Título: Fragmentado, governo italiano enfrenta a crise
Autor: Chade, Jamil
Fonte: O Estado de São Paulo, 12/08/2011, Economia, p. B1

Corte de gastos preocupa o governo Berlusconi, tanto por afetar o apoio popular quanto por atingir interesses de grupos aliados

O governo do primeiro-ministro Silvio Berlusconi resolveu trabalhar nas férias de agosto na tentativa de encontrar uma solução definitiva para o déficit orçamentário da Itália até 2013, como prometeu fazer na semana passada, desde que o país entrou na mira da crise da dívida.

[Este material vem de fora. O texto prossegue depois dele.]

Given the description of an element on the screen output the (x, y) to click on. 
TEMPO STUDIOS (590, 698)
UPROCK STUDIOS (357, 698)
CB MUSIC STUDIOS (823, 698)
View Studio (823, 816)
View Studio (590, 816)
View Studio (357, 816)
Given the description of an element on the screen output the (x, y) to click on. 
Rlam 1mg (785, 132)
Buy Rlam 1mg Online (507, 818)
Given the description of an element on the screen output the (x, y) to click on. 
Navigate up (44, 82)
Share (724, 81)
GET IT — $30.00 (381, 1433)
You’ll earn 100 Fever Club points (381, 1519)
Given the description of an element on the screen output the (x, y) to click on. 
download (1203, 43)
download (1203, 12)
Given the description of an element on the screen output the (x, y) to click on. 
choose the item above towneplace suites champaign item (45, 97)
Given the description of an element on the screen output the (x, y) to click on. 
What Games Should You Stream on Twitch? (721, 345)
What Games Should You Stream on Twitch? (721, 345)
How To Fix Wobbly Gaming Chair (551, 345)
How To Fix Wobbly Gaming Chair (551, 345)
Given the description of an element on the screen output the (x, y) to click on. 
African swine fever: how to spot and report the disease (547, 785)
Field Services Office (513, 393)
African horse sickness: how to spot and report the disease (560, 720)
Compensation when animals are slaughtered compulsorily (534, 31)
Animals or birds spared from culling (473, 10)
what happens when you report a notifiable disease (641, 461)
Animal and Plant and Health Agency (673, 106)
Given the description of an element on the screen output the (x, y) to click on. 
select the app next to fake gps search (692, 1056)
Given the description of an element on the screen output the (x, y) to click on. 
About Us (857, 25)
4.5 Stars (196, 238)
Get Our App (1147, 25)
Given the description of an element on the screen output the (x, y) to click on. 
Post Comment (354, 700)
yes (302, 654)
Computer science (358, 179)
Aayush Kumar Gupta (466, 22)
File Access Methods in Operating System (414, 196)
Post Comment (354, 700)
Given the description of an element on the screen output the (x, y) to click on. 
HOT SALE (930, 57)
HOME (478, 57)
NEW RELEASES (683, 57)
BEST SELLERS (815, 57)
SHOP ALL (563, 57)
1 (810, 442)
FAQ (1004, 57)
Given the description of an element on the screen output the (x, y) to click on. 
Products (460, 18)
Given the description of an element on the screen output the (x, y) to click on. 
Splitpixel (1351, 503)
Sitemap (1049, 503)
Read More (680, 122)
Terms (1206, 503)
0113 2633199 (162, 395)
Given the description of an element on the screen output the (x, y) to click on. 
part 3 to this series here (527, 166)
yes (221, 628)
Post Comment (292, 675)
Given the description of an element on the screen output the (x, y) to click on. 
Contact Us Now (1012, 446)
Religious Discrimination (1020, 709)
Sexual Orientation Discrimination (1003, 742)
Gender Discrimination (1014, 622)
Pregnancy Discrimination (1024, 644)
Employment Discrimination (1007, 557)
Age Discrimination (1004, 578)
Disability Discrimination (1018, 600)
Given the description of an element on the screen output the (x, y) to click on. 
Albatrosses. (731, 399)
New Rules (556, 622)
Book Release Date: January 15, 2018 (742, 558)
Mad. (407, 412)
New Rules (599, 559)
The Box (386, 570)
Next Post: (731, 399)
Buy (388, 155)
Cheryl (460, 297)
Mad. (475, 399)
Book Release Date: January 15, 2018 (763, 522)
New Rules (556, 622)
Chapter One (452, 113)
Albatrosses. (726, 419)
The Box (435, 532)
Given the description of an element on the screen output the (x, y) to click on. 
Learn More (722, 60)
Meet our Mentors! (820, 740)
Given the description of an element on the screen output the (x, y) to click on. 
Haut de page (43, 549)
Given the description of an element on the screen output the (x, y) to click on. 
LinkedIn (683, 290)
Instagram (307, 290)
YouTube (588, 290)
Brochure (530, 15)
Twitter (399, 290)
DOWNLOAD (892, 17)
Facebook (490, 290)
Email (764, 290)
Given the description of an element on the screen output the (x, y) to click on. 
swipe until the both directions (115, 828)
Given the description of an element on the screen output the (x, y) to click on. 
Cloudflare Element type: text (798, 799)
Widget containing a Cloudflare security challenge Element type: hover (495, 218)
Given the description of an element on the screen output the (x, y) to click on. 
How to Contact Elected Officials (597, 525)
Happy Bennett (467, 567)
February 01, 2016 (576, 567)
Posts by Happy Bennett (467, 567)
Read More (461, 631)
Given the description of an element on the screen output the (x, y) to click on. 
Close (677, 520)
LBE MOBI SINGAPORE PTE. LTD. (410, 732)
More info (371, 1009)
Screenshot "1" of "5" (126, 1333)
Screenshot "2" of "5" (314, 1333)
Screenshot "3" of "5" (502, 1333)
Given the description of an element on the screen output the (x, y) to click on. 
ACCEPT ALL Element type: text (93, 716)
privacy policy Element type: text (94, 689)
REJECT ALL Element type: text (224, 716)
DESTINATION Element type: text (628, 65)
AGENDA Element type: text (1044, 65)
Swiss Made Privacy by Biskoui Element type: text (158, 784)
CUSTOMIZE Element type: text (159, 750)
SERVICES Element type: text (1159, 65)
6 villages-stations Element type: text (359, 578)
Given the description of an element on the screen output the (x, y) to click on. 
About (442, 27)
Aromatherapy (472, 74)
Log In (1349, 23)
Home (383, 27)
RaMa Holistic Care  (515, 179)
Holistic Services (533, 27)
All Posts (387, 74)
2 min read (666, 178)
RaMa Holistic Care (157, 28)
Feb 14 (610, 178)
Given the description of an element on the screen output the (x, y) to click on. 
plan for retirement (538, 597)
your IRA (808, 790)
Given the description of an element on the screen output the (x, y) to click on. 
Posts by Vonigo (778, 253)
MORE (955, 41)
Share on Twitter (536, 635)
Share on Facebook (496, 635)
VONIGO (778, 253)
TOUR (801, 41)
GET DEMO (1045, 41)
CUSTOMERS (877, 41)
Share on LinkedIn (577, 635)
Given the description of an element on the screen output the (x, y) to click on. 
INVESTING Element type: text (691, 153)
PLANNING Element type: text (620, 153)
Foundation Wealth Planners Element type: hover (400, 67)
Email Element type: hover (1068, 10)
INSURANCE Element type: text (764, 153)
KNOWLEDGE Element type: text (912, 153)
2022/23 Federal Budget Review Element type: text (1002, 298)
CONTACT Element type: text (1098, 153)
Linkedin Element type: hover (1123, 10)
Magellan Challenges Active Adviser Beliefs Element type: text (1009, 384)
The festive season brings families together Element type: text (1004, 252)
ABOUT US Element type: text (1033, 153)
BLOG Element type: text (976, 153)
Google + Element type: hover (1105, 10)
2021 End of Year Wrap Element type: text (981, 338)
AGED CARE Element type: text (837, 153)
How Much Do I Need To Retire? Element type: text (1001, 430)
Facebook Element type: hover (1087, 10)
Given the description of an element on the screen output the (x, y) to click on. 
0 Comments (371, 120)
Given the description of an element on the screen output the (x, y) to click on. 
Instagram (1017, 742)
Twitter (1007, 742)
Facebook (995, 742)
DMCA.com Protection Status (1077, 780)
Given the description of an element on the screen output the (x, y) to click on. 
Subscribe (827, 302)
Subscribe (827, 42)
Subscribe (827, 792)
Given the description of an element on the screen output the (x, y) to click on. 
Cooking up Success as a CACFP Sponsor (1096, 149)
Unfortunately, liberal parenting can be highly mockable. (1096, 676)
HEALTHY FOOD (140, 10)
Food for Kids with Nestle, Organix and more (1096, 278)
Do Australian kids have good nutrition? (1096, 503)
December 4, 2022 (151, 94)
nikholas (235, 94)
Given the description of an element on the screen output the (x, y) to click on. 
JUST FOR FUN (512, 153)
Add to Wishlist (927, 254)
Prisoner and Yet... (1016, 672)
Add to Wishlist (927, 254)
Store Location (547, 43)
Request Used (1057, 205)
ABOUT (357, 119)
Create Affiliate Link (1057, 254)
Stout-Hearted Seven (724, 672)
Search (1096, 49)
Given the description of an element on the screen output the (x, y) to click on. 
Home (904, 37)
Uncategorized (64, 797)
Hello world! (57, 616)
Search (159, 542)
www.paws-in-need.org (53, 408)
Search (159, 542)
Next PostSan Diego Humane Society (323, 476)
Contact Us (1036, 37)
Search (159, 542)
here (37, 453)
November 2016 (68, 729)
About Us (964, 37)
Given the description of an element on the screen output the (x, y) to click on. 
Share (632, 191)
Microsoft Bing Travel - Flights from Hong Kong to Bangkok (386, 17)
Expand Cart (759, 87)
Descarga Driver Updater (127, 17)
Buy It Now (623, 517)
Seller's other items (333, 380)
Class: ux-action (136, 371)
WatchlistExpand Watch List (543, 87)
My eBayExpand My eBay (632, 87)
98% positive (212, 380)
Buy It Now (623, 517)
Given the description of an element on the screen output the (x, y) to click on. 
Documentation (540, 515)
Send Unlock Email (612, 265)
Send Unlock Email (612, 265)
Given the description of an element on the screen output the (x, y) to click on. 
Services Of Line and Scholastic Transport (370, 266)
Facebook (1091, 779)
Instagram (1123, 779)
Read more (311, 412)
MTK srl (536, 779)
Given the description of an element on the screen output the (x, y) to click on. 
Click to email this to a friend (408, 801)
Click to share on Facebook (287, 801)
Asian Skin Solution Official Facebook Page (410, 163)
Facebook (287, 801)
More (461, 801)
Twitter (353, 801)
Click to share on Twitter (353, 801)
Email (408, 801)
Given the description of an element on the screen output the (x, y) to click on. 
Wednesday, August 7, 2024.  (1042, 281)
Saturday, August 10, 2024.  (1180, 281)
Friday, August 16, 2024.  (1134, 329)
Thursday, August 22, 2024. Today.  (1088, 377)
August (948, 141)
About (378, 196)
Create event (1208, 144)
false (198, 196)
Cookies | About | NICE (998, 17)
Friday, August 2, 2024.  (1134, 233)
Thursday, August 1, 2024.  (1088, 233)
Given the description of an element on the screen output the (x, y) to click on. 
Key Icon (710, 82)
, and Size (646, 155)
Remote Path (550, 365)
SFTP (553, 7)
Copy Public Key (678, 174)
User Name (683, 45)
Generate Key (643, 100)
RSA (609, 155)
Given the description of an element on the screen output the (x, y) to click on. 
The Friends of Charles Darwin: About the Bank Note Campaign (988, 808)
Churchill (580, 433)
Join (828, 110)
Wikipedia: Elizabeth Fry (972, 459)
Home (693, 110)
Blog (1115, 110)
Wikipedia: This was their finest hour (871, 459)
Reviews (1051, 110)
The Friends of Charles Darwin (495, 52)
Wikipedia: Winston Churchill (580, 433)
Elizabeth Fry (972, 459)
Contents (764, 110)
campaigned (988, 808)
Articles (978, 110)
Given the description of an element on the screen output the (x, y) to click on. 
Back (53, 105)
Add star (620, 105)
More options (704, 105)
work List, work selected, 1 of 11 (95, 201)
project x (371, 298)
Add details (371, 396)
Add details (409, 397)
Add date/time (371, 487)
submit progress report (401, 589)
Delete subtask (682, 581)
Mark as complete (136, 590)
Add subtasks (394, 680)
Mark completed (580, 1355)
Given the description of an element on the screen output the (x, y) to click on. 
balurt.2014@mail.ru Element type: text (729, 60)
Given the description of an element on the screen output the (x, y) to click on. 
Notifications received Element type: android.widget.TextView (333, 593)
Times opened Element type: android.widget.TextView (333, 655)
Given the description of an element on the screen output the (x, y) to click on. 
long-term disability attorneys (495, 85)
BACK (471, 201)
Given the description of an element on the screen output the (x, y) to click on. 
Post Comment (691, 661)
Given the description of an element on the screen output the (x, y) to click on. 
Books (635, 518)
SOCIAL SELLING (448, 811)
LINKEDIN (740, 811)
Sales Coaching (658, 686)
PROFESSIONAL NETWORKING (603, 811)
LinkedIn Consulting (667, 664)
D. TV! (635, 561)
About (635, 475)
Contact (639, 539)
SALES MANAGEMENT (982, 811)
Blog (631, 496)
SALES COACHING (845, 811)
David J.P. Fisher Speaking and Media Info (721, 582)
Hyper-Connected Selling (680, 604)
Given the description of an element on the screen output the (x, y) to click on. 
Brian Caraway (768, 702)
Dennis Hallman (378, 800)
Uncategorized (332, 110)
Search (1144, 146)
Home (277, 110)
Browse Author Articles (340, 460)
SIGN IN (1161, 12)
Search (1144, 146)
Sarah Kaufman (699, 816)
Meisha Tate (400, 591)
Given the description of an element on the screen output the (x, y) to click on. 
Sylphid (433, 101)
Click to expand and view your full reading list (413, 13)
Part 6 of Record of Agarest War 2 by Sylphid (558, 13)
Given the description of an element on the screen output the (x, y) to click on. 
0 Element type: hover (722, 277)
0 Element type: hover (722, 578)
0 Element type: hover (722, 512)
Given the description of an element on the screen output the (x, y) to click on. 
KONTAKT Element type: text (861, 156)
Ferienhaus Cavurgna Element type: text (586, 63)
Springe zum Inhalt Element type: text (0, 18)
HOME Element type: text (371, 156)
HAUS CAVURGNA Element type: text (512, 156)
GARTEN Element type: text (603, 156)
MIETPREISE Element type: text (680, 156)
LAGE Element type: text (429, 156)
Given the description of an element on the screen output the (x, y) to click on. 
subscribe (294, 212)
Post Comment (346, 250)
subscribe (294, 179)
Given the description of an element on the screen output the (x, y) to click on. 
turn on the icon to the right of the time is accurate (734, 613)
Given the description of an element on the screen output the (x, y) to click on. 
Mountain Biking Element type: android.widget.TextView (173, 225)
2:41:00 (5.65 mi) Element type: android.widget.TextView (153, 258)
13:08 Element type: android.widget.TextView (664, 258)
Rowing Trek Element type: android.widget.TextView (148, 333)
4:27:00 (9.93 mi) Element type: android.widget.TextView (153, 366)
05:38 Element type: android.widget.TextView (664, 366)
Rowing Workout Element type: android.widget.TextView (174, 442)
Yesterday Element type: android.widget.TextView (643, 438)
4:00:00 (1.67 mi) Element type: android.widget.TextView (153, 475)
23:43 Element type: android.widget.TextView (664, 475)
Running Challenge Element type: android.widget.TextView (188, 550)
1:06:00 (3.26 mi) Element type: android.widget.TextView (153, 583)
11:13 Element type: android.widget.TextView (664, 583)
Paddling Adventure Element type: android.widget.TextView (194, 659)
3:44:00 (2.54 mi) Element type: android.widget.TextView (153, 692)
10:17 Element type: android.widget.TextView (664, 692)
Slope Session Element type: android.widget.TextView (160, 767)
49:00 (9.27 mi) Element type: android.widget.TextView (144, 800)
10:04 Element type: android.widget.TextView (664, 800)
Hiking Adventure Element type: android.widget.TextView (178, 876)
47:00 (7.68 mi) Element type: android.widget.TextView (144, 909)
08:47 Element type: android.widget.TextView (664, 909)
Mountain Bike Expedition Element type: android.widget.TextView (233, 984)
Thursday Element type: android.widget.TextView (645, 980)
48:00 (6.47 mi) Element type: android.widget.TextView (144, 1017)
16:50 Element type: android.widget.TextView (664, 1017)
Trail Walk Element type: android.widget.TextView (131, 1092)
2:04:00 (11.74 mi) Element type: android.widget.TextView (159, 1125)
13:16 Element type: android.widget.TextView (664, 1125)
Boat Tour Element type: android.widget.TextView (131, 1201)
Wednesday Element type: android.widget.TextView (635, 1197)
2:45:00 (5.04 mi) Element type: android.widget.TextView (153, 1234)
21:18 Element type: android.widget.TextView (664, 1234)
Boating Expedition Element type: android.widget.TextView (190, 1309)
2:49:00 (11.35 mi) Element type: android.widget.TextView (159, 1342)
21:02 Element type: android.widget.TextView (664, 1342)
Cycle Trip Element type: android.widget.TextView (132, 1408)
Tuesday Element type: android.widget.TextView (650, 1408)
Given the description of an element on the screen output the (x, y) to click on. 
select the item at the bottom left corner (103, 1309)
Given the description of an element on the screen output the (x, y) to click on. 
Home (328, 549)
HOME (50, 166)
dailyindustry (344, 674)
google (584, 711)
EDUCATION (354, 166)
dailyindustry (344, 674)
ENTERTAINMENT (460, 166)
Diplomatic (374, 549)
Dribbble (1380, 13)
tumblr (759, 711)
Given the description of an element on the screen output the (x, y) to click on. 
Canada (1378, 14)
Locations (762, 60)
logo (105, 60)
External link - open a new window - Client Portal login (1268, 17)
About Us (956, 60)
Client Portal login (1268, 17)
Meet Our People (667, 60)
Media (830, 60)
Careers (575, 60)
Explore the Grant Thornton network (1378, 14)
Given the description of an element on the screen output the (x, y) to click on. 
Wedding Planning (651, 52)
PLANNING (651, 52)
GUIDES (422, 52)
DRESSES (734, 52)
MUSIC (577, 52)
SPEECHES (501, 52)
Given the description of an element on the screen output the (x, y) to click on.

Mas resta ver se o governo, uma mistura de interesses de grupos que se mantém unido graças a um líder que odeia dar más notícias, terá a vontade política de adotar as vastas mudanças reguladoras que nunca tentou antes da crise.

Com a Itália observada de perto pelos mercados e pelo Banco Central Europeu, que esta semana concordou em comprar parte de sua dívida em troca de mudanças no mercado de trabalho, os especialistas afirmam que este é o momento que determinará o futuro político e econômico do país.

"O governo de centro-direita de Berlusconi, acostumado a passar por cima dos problemas e a prometer reformas que nunca cumpre, agora está encurralado", escreveu o colunista político Stefano Folli no jornal econômico Il Sole 24 Ore, na quarta-feira.

Naquele dia, o governo se reuniu pela segunda vez em uma semana com os sindicatos e com as lideranças empresariais para discutir mudanças, como cortes nas pensões e aumentos dos impostos, mas nenhuma proposta concreta saiu do encontro. Na Itália, como na maioria dos países europeus, essas medidas exigem um acordo entre o governo e estes chamados parceiros sociais.

Ferruccio de Bortoli, editor-chefe do jornal mais importante da Itália, Corriere della Sera, escreveu que "desta reunião depende nada menos que o futuro do país".

Entretanto, depois do encontro, líderes sindicais e o presidente da federação italiana das indústrias disseram estar profundamente decepcionados com a incapacidade do governo de apresentar propostas concretas, uma semana depois de Berlusconi anunciar que buscava um amplo consenso para fazer mudanças radicais no mercado de trabalho e no sistema de Seguridade Social.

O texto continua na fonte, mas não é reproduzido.